FIRENZE – «Va tutto bene, ma almeno in Toscana vorrei ripristinare le preferenze» avrebbe detto Enrico Rossi durante il faccia a faccia di alcune settimane fa con Matteo Renzi, durante il quale il sindaco-segretario del Pd promise la ricandidatura al governatore, senza primarie, nel 2015. E non c’è quindi da stupirsi se, contrariamente all’Italicum nazionale, nella proposta di legge elettorale per la Toscana il Pd sostenga la necessità di rimettere le preferenze, abolite dall’inciucione regionale Ds-Forza Italia del 2004.

Il problema? Che Forza Italia, fino a qualche mese fa possibilista, ha chiesto il rinvio della seduta in commissione per prendere tempo. Il rinvio? Guarda caso al 29 gennaio, lo stesso giorno in cui l’Italicum, con tutte le novità concordate fra Renzi Berlusconi, andrà in discussione alla Camera. L’obiettivo forzista? Intuibile: che il dibattito romano finisca per influenzare ­la scelta del Consiglio regionale. Dove i piccoli gruppi sono insorti. Giuseppe Del Carlo, numero uno dell’Udc, è stato tranciante: “Senza le preferenze non andiamo da nessuna parte. La Corte Costituzionale ha bocciato il Porcellum proprio perché non prevede va la possibilità di scegliere da parte dei cittadini”. All’attacco anche Alberto Magnolfi, capogruppo del Nuovo centrodestra (uscito da Forza Italia dopo lo strappo di Alfano) e Gian Luc a Lazzeri, ex Lega e ora aderente al Nuovo centrodestra con il suo capogruppo, Antonio Gambetta Vianna.

Come finirà? E’ possibile che Renzi, in Toscana, dia via libera alle aspettative di Rossi, con il quale ha sicuramente siglato una sorta di patto di non belligeranza. Vuol dire che il presidente della Regione, prima filo bersaniano eppoi sostenitore di Cuperlo, non disturberà il Rottamaore a livello nazionale in cambio di una ragionevole autonomia in Toscana. Così la legge elettorale che sta prendendo piede nell’Aula di Palazzo Panciatichi non cambierà molto rispetto alla bozza fatta circolare, già da un paio di mesi, dal capogruppo del Pd, Marco Ruggeri (da ieri possibile candidato sindaco di Livorno). Che prevede:

1) Elezione diretta del presidente con eventuale doppio turno. Se nessun candidato ottiene il 40% si procede al ballottaggio.

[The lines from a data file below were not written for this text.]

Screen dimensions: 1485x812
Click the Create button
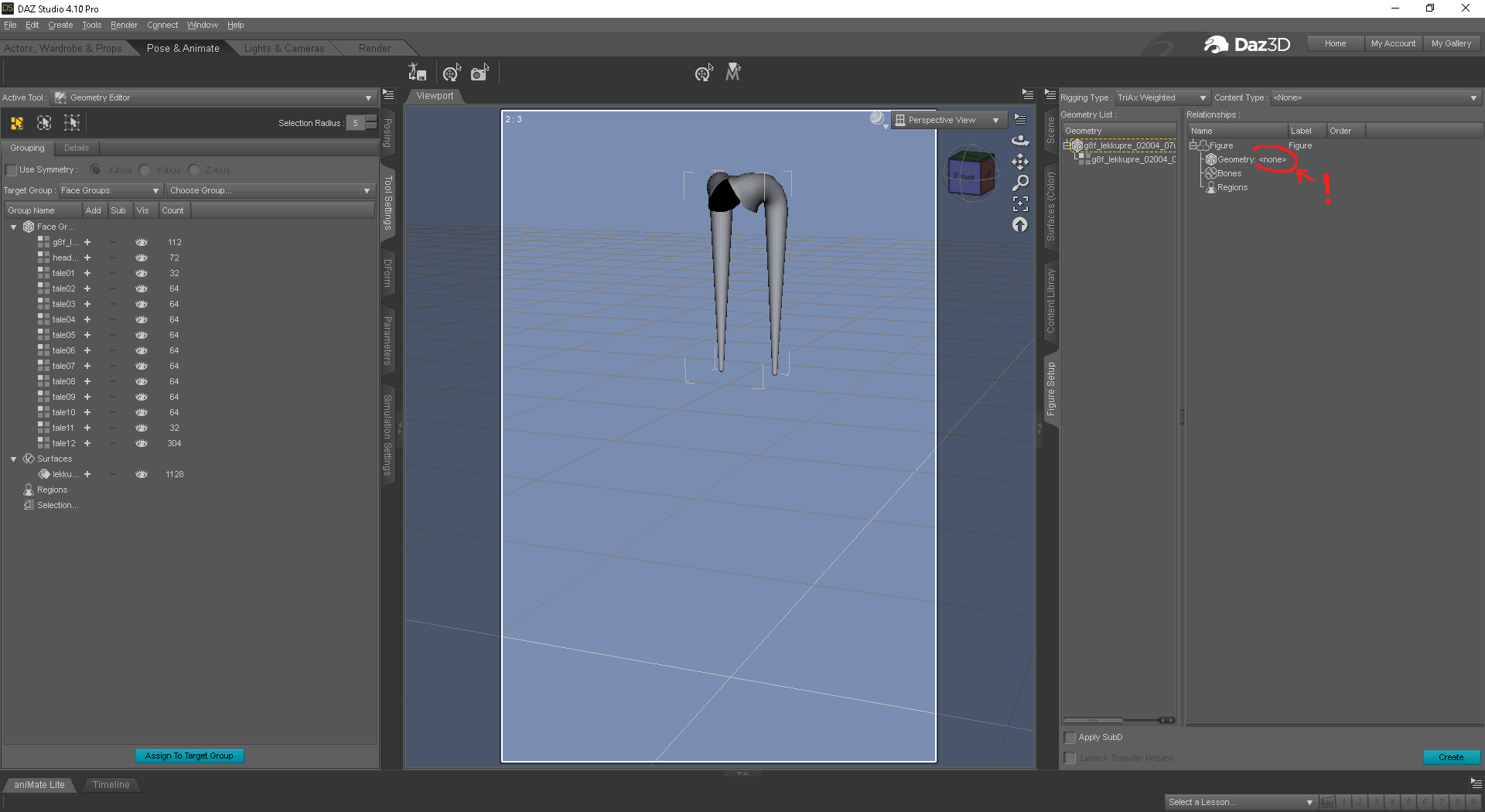pyautogui.click(x=1451, y=757)
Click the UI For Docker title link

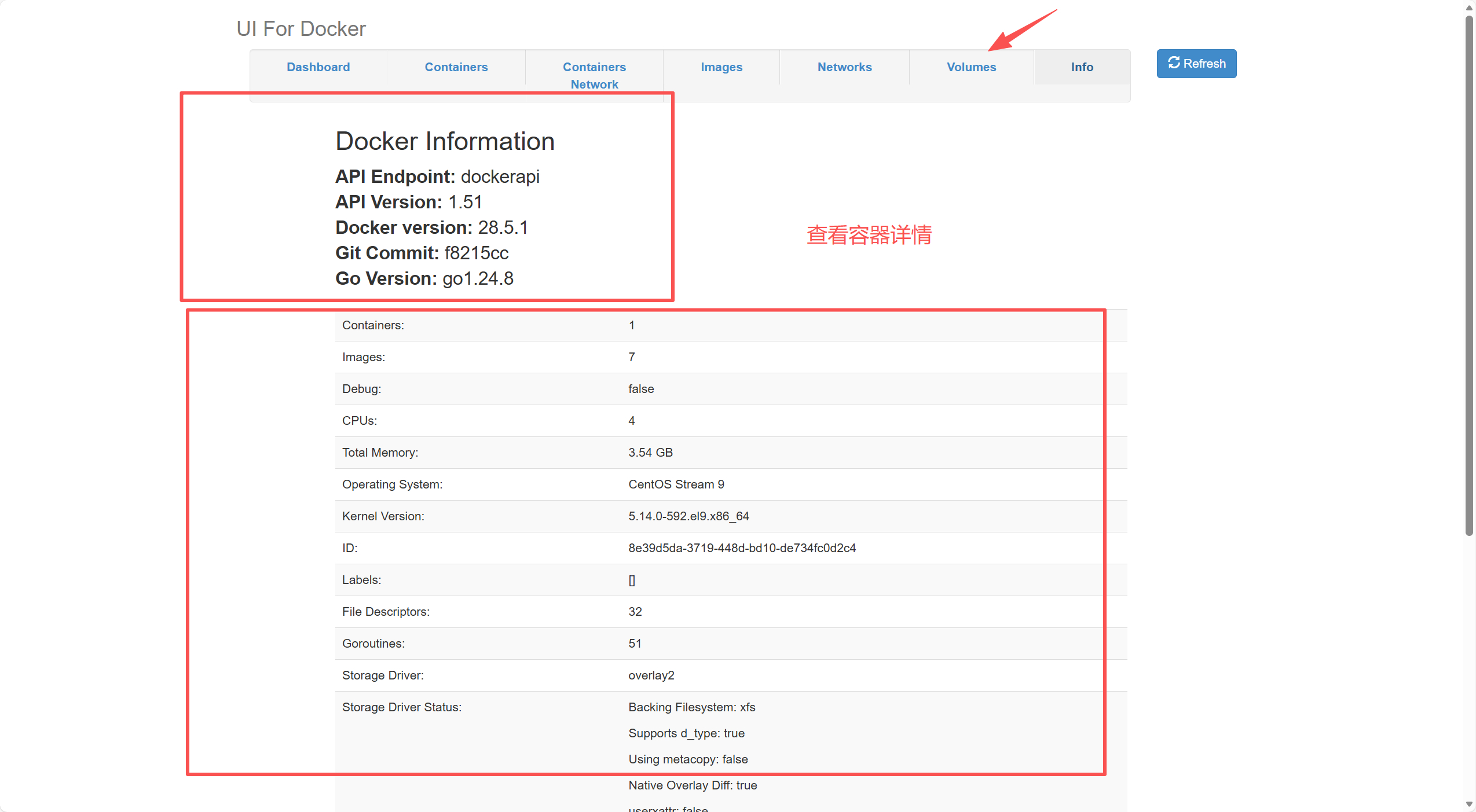point(301,29)
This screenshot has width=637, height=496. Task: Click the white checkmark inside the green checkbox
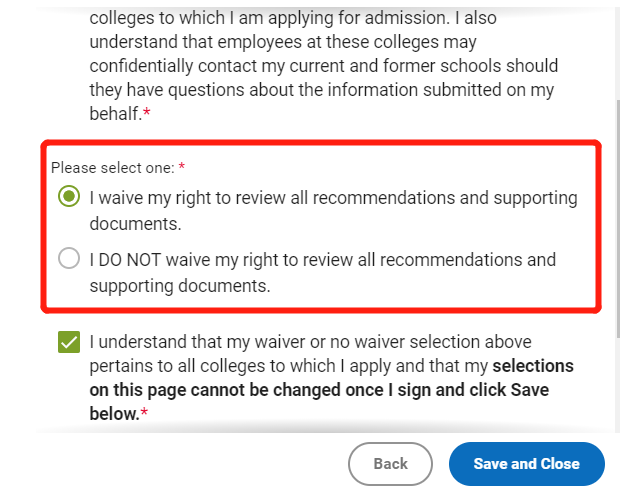[x=69, y=343]
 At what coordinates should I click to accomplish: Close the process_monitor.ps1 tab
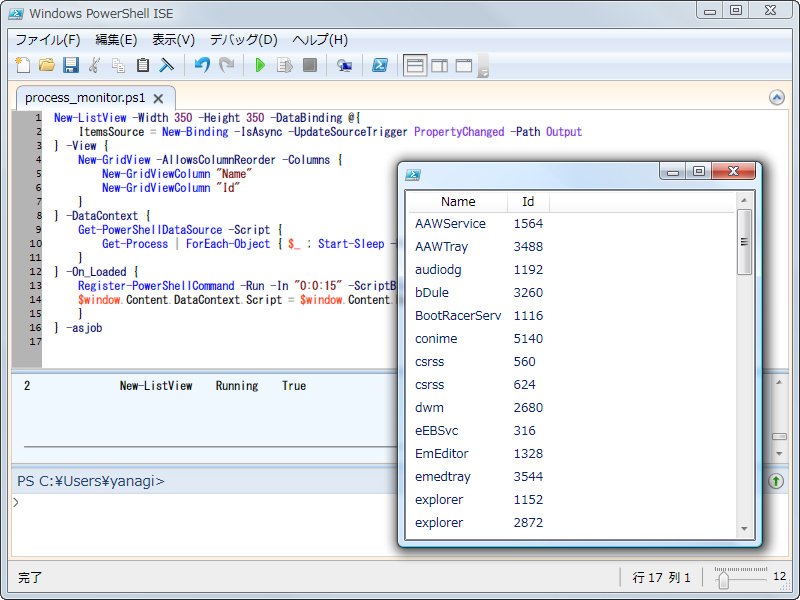(160, 98)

2) Premio di maggioranza: 60% ovvero 24 consiglieri su 40

3) Abolizione del listino regionale ( ma anche su questo punto Forza Italia punta i piedi e vorrebbe il mantenimento del listino).

4) Divisione di Firenze in circoscrizioni, in modo da evitare che il capoluogo ottenga un numeo di eletti assai superiore a quelli delle altre province.

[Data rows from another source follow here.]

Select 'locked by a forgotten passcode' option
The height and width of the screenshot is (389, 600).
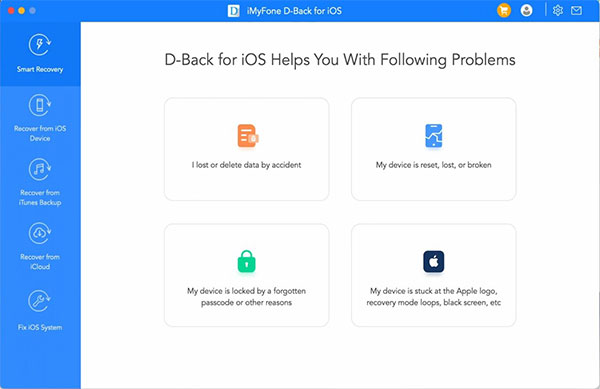[x=246, y=296]
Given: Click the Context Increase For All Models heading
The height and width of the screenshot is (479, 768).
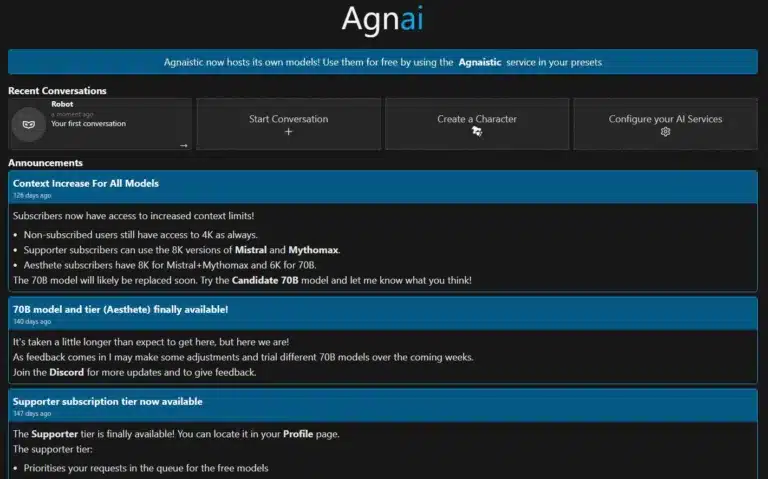Looking at the screenshot, I should coord(86,183).
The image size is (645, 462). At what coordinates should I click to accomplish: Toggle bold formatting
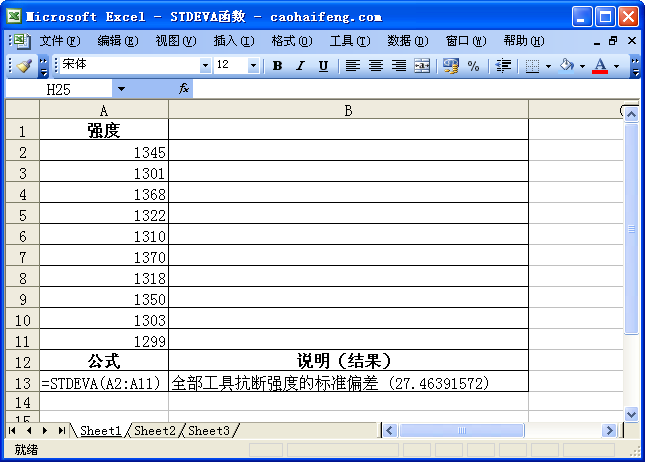(x=277, y=66)
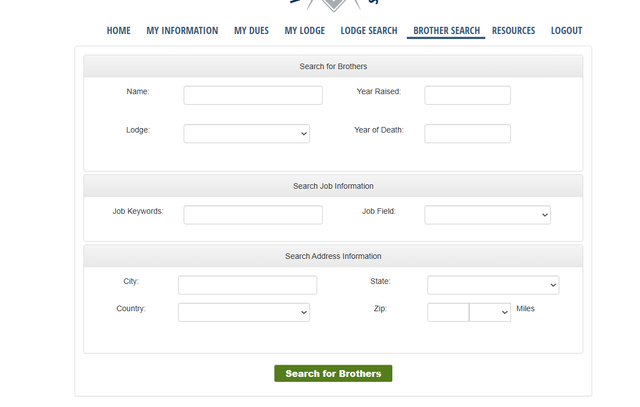Navigate to My Lodge
Image resolution: width=640 pixels, height=407 pixels.
point(304,31)
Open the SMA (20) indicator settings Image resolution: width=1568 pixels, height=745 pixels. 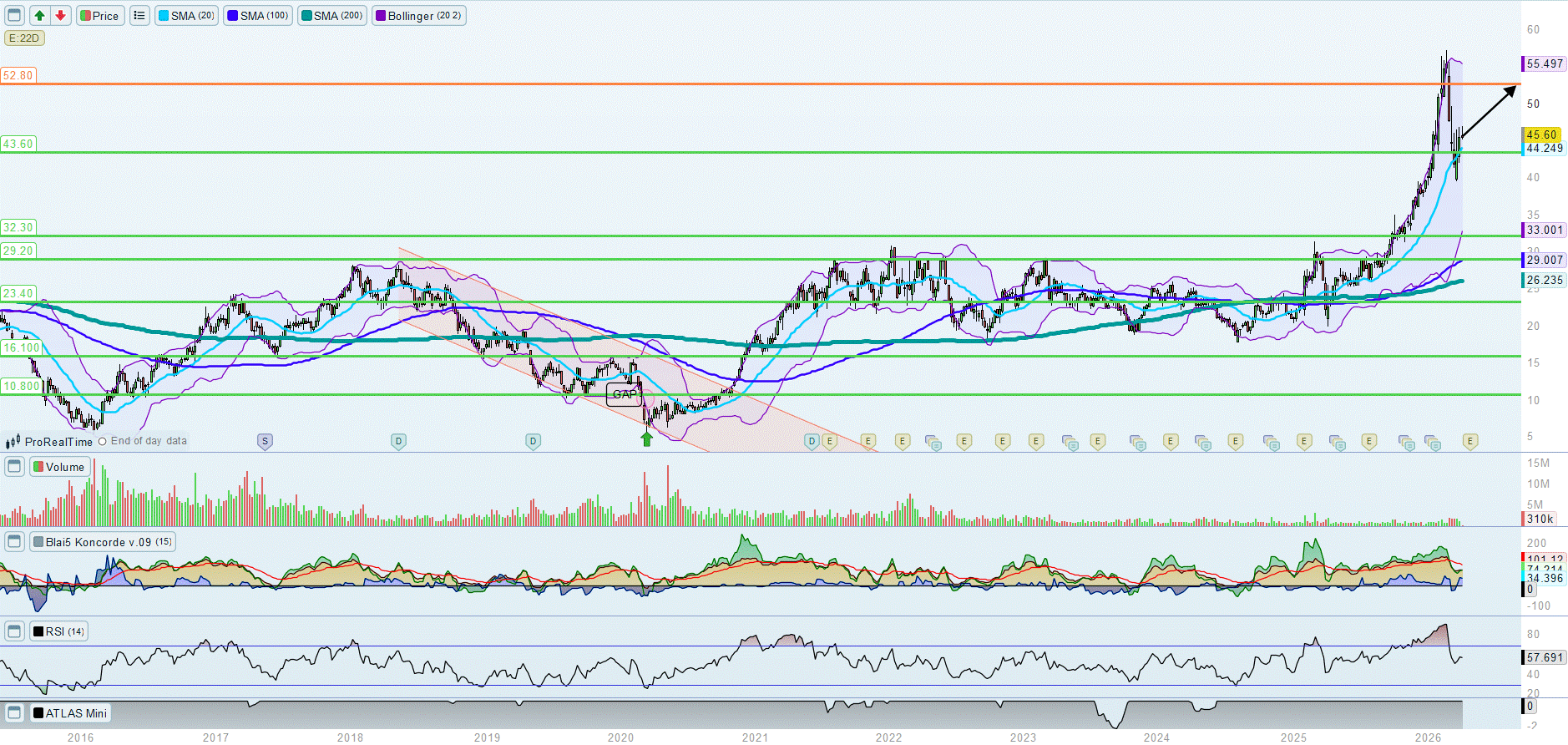[186, 15]
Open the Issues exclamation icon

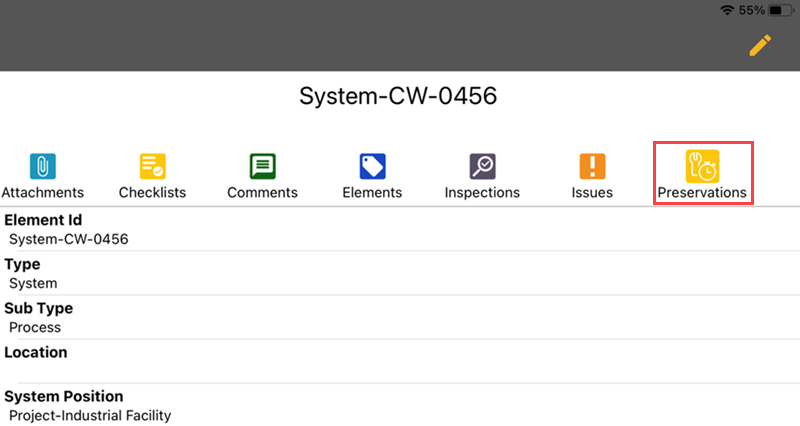[x=592, y=166]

5) Sbarramento al 4% per i partiti singoli e per le coalizioni. Ma qui potrebbe esserci una correzione: sbarramento al 3% per i partiti che entrano in coalizione.

Si vorrebbero istituire 13/14 circoscrizioni in tutta la Toscana. In ogni circoscrizione ci sarebbero più candidati per ogni lista e passerebbero quelli candidati con il maggior numero di preferenze avendo definito i seggi spettanti a livello di singola circoscrizione in maniera proporzionale, salvo gli effetti del premio di maggioranza. Si parla di due voti di preferenza espressi a candidati di sesso diverso, sul modello delle elezioni amministrative.

Morale? Il tempo stringe. E il Pd, che tanto ha tuonato contro il Porcellum (dimenticando che i Ds furono protagonisti dell’inciucione del 2004), stavolta potrebbe stringere sulle preferenze, potendo contare su una consistente maggioranza trasversale.